ナンバープレートの種類
基本的に、エンジンが付いている公道を走る乗り物は、全てナンバープレートを交付してもらわなければなりません。従って、この後の説明の中心になる自動車は勿論、バイク・原付・トラック・バス・その他の特殊自動車までもが全てナンバープレートをつけているはずです。ナンバープレートをつけていないにもかかわらず白昼堂々と公道を走っている車を見かけたら、速攻で警察に連絡しましょう。それはさておき、ナンバープレートは、普段注意して見ておられる方であれば大体わかると思いますが、大きさや色などに違いがあります。また、通常はほとんど見かけることのない種類のものも存在しています。それを見ていきましょう。

ナンバープレートの大きさ
ナンバープレートは、その大きさが3種類に分けられており、それぞれどのような車両に対応するのかが決まっています。
大型ナンバープレート
横44cm、縦22cmのナンバープレートです。公道を走る車の中では一番大きいナンバーです。これを付ける車は、
- 車両総重量8トン以上、最大積載量5トン以上のトラック
- 定員30人以上の大型バス
- 大型の特殊自動車(クレーン車など、いわゆる8ナンバー)
が対象です。
中型ナンバープレート
横33cm、縦16.5cmのナンバープレートです。
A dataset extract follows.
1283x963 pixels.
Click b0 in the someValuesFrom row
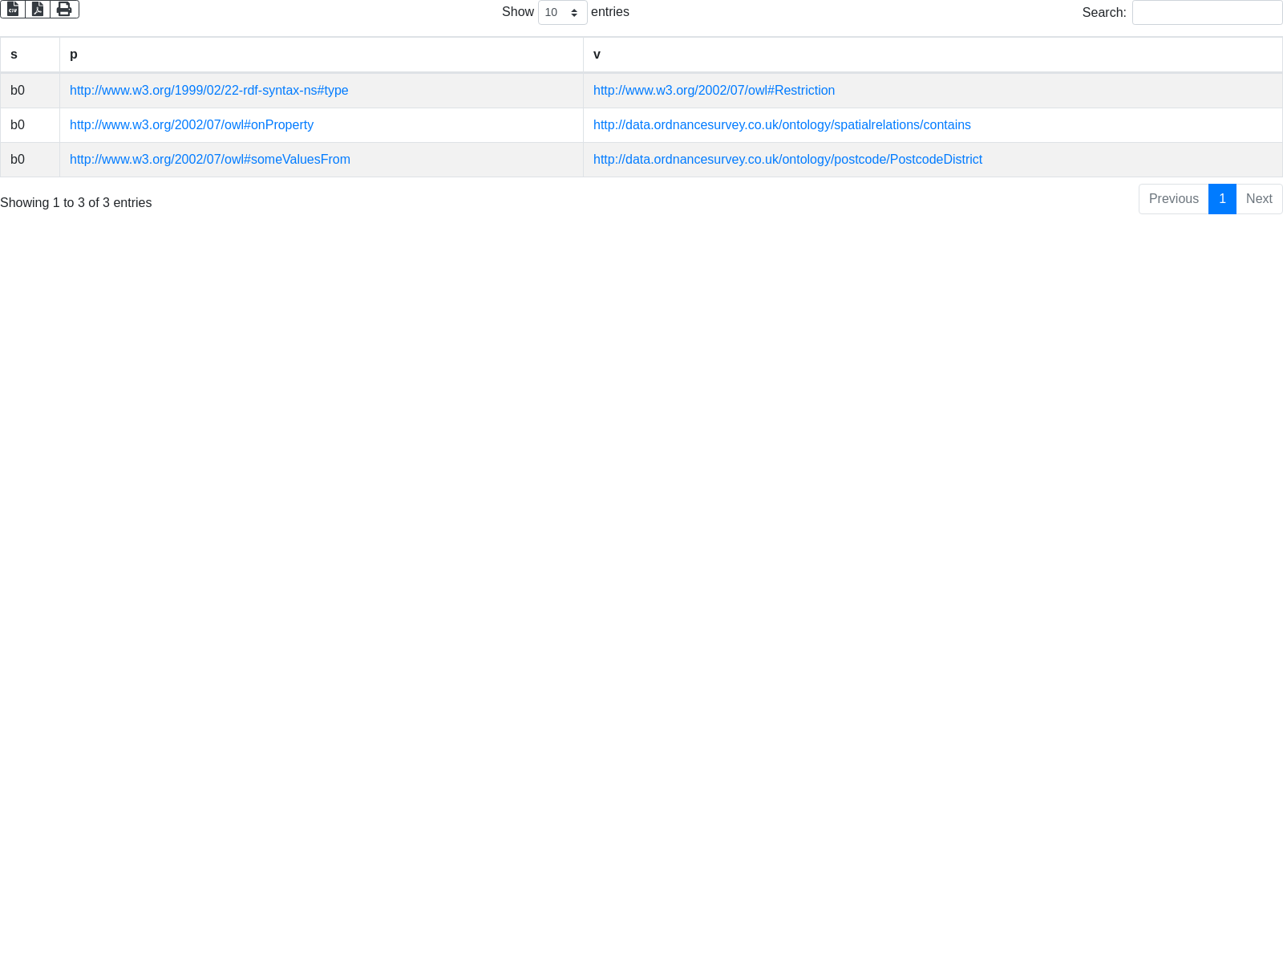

普通自動車がつけているのはこの大きさのナンバーです。他に中型ナンバーを付ける車両は、
- 大型に区分されないバス・トラック
- 大特(0ナンバー、9ナンバー)
- 普通の軽自動車
が該当します。
小型ナンバープレート
横23cm、縦12.5cmの一番小さなものです。基本的にバイク・原付がつけるものですが、それ以外に、
- 普通じゃない軽自動車
が小型ナンバーの対象になります。普通じゃない軽自動車というのは、車検を通さなくてもいい軽自動車のことで、2輪の軽自動車や、軽2輪車、小型特殊自動車などが該当します。
ナンバープレートの色
ナンバープレートはその車によって、決まった色が付けられています。
白地に緑色のナンバープレート
普通の自動車や中型以上のバイクにはほとんどこの色のものが付けられています。いわゆる「白ナンバー」というやつですね。自家用車として使用される車に付けられます。
緑地に白色のナンバープレート
いわゆる営業者に付けられるものです。「緑ナンバー」というやつです。タクシーとか、営業バスとか、運送用トラックに付けられていますね。余談ですが、世間一般に言う「白タク」というのは、白ナンバーのくせにタクシーとして活動している車のことで、立派な法律違反です。
黄地に黒色のナンバープレート
自家用車の軽自動車バージョンです。普通の軽自動車にはこの色のナンバープレートが付けられています。
黒地に黄色のナンバープレート
他の色のナンバープレート
小型バイクや原付の場合、排気量によって色が変わってきます。排気量が小さい方から順に白・黄色・ピンクとなっていますが、この色の区分は各地方自治体によって変わってくるので、「これ以上が黄色でこれ以上がピンクだよ」という明確な区分はありません。他にも、小型特殊自動車用の緑色のものや、ミニカーと呼ばれる車に付けられる水色のものがあります。
特殊なナンバープレート
今までに挙げたナンバープレートは、ほとんどの車に付けられており、これ以外のものはそう頻繁に目にするものではありません。しかし、普段見ることがなくても、正式なナンバープレートが存在します。いくつか見ていきましょう。
仮ナンバープレート
ナンバープレートに赤線の斜線が入っているものです。車検切れなどの理由により、公道を走れなくなってしまった車を、一定期間の間だけ走れるようにする時に付けるナンバーです。
外交団用ナンバープレート
外交団の使用する自動車に交付されるもので、外務省が発行しています。普通のナンバーと違って、「外」という漢字が一番左に書かれています。このナンバーを目にする機会はほとんどないでしょうが、仮に見かけたとしても、インチキではなく、逆にVIPに相当する人物が乗っていると思われるので注意しましょう。似たような種類として、「外交団大公使館の長用ナンバープレート(○外)」や「代表部用ナンバープレート(代)」、「領事団用ナンバープレート(領)」というのがあります。
防衛省自衛隊用ナンバープレート
自衛隊がその任務に使用する車に付けられるものです。「56−1234」のように6ケタの数字だけが書かれています。
回送運行許可ナンバープレート
自動車のディーラーが、新車を販売店間で移動させるときや、イベントなどの会場に持ち込むときに付けられるものです。あくまでも、業務として使用するとき用のナンバーなので、一般の人が付けることはありません。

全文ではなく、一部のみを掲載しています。